Goal of the exercise>
Needed from the data below: every line from the one with "The image size is (579, 673)." up to and including the one with "Task: Click the typed word contains in search", repeated exactly and with nothing else.

Available records>
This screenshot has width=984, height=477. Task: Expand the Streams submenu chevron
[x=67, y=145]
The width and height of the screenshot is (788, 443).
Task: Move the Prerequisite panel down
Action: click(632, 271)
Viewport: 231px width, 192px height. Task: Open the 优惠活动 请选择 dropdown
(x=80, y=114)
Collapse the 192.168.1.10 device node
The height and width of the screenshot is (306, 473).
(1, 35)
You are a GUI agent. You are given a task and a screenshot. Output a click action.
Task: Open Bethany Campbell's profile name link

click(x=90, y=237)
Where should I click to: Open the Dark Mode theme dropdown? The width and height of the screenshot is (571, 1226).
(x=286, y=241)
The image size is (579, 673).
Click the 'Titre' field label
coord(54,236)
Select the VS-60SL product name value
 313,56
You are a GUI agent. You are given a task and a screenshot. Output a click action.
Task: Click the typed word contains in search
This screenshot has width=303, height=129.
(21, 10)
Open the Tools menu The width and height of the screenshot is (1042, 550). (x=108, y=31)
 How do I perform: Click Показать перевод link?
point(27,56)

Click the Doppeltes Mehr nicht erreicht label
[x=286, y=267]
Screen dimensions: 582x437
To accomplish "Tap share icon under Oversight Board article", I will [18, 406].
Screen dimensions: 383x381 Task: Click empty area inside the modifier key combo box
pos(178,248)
---
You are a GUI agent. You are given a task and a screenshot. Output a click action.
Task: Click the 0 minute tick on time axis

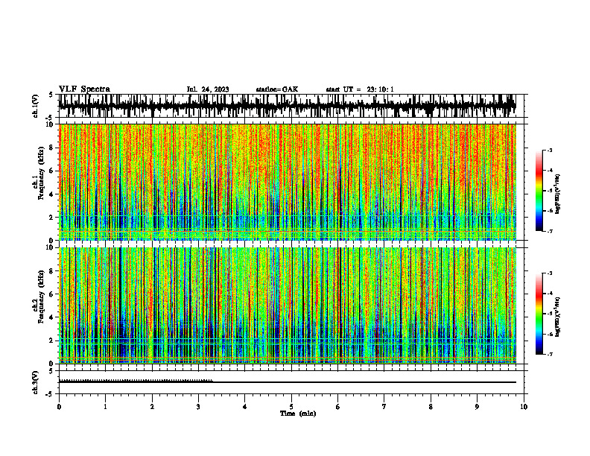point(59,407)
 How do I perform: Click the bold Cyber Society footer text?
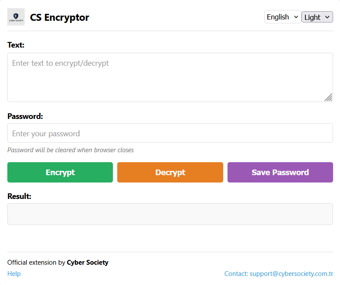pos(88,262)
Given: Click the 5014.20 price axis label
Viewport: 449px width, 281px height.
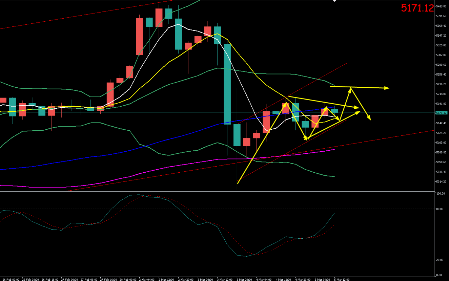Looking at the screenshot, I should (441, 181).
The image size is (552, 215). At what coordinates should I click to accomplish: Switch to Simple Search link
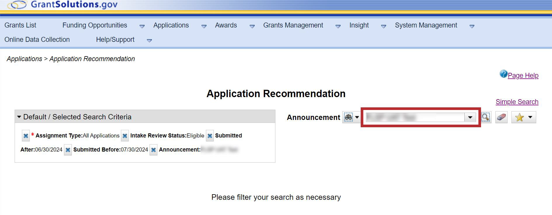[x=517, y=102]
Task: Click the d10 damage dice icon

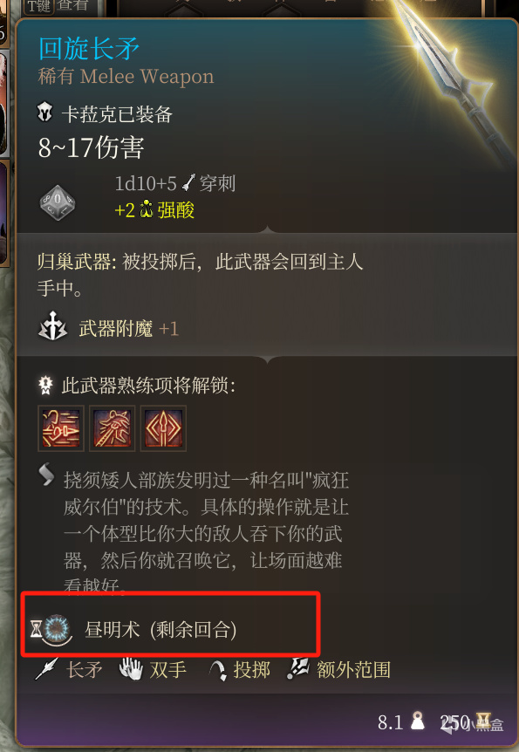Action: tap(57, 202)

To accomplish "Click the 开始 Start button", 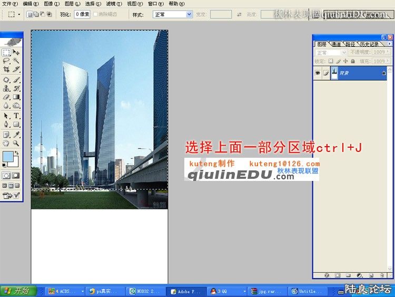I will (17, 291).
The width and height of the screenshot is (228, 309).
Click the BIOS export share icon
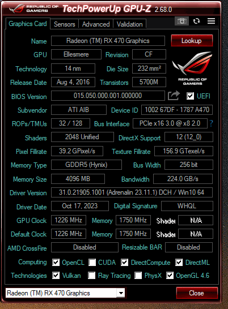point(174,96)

Response to this task>
The image size is (579, 673).
Click the 'Titre' field label
coord(54,236)
Select the VS-60SL product name value
 313,56
You are a GUI agent. You are given a task and a screenshot. Output a click action.
Task: Click the typed word contains in search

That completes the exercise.